FSU FOOTBALL
Florida State lost to the arch-rival Miami Hurricanes by a score of 28-22 on Saturday. This was a disappointment for those Seminole fans who were sitting in a sold-out Doak Campbell Stadium.
The fan base is up in arms about Coach Norvell and the Seminoles after their loss. However, the program is exactly where most individuals thought the expectations would be as a 7 or 8-win football team.
The Alabama season-opening win over-inflated things by most around the country. The Seminoles were projected to be a College Football Playoff contender (not saying that it still can't happen), but this is a squad that went 2-10 last year and is still learning how to win.
NO MORE EXCUSES
Florida State fans can no longer make excuses. The program allocates a significant amount of resources to football. They renovated Doak Campbell Stadium, built a football-only facility, and Norvell took a pay cut to help with NIL. That should be a recipe for success.

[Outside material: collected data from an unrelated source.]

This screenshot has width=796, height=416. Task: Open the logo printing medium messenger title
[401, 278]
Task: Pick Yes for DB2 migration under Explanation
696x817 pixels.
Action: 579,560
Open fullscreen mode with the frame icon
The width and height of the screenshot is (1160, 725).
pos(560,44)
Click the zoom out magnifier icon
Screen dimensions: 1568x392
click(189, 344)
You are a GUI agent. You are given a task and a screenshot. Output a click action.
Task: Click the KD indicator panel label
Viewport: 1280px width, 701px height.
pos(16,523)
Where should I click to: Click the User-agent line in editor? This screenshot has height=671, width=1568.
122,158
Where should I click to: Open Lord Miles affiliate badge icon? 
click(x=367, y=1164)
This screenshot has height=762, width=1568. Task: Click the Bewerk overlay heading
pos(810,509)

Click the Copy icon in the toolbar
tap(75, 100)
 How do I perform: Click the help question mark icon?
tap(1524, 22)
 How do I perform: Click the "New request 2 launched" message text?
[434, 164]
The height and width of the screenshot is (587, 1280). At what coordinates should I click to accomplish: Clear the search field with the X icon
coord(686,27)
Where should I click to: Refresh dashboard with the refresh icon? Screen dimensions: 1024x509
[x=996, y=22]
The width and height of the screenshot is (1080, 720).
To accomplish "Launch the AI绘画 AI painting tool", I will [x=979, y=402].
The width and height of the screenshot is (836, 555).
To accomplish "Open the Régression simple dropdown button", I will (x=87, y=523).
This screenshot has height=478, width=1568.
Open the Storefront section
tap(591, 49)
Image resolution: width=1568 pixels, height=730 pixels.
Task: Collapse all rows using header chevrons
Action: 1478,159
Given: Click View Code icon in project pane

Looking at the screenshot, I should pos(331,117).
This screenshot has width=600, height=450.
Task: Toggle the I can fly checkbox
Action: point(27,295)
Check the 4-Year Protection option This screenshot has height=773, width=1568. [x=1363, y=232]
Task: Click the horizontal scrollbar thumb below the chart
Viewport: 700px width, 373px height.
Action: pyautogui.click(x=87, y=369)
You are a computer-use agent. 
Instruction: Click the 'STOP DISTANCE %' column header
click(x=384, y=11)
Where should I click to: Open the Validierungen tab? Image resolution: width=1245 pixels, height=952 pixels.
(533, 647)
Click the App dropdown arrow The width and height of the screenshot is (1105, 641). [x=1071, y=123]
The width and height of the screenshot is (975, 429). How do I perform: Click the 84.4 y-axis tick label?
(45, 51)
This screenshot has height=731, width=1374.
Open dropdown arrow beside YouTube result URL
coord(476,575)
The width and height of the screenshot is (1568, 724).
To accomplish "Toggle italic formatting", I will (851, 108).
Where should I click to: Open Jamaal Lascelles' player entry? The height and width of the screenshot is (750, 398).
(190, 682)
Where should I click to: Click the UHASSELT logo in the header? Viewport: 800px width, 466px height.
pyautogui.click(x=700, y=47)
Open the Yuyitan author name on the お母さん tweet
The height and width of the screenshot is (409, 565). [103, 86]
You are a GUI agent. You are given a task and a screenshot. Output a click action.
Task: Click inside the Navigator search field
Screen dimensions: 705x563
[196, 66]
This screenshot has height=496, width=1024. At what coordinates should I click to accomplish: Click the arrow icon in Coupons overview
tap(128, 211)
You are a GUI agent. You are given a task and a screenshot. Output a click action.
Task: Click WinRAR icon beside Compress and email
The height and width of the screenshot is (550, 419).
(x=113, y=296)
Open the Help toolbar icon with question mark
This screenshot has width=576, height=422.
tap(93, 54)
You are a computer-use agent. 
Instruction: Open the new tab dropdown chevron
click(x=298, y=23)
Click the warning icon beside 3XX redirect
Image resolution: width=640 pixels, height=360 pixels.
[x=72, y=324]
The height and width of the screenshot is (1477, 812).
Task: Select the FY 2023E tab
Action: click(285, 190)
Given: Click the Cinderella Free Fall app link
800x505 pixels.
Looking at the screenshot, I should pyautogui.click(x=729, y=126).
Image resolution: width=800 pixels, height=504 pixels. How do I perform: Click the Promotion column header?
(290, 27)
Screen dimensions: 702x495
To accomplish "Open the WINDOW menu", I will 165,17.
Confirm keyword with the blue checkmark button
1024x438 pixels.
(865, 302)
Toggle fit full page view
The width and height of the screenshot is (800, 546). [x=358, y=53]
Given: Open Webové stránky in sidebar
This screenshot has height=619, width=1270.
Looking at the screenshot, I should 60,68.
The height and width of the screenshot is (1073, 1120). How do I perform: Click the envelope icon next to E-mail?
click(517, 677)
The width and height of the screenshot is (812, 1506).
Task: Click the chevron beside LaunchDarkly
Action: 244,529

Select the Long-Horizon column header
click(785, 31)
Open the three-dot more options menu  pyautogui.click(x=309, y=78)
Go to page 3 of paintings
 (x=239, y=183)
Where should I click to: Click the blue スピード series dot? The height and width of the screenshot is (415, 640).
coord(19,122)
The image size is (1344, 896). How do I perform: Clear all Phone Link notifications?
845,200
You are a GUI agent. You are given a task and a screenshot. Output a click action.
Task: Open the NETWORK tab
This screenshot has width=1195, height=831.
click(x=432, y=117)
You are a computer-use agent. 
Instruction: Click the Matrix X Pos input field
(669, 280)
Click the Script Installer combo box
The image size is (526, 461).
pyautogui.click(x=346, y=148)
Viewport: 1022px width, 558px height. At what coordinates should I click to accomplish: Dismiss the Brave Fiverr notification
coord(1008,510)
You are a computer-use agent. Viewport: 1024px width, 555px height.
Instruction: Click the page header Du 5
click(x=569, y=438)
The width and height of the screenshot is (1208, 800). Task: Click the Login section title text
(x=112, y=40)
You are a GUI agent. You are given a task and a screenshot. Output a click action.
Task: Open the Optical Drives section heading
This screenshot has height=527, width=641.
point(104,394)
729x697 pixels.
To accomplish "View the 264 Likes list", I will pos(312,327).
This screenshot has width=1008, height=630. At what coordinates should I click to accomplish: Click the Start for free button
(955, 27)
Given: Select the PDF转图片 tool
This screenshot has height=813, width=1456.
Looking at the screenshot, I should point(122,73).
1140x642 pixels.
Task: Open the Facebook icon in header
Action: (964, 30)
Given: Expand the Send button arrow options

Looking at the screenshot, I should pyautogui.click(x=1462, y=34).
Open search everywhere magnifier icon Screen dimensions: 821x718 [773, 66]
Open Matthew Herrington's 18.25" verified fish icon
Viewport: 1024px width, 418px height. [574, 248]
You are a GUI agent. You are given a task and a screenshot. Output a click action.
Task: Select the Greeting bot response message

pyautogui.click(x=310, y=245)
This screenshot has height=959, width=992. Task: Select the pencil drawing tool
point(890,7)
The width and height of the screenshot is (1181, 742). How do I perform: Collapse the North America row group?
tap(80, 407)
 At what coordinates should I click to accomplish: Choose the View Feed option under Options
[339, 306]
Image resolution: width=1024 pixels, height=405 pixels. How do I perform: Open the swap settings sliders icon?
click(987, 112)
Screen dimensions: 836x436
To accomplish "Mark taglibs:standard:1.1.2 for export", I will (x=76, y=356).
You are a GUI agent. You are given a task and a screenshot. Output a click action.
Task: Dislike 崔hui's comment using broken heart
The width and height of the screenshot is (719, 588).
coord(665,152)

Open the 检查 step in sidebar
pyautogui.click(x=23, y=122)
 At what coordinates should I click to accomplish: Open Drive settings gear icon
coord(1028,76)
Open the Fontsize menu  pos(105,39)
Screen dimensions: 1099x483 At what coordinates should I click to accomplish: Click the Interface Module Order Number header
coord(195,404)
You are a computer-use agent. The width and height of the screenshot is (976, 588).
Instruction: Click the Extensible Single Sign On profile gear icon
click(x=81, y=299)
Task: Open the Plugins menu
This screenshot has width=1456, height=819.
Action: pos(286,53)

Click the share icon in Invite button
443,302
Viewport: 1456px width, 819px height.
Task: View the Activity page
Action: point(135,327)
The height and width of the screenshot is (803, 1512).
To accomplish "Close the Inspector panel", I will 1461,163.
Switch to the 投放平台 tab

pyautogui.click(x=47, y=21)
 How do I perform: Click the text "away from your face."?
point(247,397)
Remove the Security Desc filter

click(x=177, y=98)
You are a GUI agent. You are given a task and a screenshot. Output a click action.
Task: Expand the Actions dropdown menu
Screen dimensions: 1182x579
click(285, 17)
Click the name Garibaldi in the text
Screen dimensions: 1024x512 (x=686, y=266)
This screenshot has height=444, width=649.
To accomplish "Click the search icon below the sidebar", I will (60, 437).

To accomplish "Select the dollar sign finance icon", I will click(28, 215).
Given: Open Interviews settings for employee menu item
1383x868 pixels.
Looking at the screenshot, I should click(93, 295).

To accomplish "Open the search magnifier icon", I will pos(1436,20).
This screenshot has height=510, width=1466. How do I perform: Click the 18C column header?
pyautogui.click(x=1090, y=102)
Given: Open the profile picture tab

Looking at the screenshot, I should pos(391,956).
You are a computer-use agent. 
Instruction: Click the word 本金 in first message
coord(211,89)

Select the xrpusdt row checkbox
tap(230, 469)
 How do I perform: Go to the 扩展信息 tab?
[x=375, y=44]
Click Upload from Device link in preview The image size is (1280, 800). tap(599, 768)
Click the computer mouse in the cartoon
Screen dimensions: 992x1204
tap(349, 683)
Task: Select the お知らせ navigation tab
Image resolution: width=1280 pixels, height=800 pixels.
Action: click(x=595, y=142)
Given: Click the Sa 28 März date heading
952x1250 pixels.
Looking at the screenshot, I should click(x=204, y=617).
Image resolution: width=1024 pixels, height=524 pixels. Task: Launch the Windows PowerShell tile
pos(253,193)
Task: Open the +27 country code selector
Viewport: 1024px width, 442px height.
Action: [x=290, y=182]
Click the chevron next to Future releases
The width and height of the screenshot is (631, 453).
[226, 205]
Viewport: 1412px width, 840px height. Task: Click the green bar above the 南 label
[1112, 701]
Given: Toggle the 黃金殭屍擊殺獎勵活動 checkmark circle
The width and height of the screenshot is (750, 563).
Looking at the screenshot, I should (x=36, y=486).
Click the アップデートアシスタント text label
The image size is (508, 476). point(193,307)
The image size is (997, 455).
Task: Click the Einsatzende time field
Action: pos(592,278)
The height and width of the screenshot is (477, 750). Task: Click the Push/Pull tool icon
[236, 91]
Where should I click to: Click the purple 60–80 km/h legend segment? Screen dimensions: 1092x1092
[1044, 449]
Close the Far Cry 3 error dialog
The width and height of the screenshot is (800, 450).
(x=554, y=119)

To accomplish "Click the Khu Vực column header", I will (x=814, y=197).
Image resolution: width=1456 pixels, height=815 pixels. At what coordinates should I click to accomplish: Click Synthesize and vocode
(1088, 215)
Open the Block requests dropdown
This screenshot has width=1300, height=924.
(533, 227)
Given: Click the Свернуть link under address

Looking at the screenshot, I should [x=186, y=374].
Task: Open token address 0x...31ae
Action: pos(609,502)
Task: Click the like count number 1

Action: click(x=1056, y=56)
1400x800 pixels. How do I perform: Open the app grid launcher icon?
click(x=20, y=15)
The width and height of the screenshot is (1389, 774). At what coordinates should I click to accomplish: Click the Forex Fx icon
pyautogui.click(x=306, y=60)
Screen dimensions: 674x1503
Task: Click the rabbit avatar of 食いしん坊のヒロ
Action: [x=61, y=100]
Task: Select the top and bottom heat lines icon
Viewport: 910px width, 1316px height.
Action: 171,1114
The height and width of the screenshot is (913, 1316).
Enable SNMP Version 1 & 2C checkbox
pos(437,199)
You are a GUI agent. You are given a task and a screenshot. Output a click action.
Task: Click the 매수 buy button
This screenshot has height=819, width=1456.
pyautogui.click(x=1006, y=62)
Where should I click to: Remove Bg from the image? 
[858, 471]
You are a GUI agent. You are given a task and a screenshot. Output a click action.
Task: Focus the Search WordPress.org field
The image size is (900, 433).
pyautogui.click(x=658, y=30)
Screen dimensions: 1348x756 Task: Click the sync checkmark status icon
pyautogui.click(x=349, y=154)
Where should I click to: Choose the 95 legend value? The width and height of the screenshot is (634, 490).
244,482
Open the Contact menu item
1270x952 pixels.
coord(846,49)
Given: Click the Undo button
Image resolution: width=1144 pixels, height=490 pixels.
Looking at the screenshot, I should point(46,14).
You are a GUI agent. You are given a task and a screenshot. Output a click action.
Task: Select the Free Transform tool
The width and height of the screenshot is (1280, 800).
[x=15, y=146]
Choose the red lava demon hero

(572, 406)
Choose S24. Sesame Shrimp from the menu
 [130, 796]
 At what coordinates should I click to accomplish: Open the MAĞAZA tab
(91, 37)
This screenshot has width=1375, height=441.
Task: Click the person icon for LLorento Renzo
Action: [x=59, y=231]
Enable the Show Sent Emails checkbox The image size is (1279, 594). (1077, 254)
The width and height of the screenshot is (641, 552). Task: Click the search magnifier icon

However, the issue lies in the emphasis on high school recruiting. The misses on the trail have haunted this program, especially in the offensive and defensive trenches. Coach Norvell brings the energy on the high school recruiting front, but they were content with bringing in transfers to put a temporary band-aid on not landing high schoolers.
This is how to accomplish long-term stability in a program by grabbing elite high schoolers. Florida State is seeing that now with landing quality 2025 recruits and playing them as true freshmen. This is the time when they need to stack excellent classes together. The worrisome issue is that Coach Norvell has never landed a top-ten recruiting class, so the talent level might not be up to par.
Miami wide receiver Malachi Toney and defensive end Rueben Bain Jr. were two high schoolers that the Seminoles were heavily going after and missed on. Even though they lived in proximity to Miami, that should never stop teams from spending resources on getting those prospects to come to Tallahassee.
This is where Florida State has to look at itself in the mirror and do a better job in high school recruiting. With that said, I believe that Coach Norvell will make the necessary adjustments and land a top-ten class in the 2026 cycle.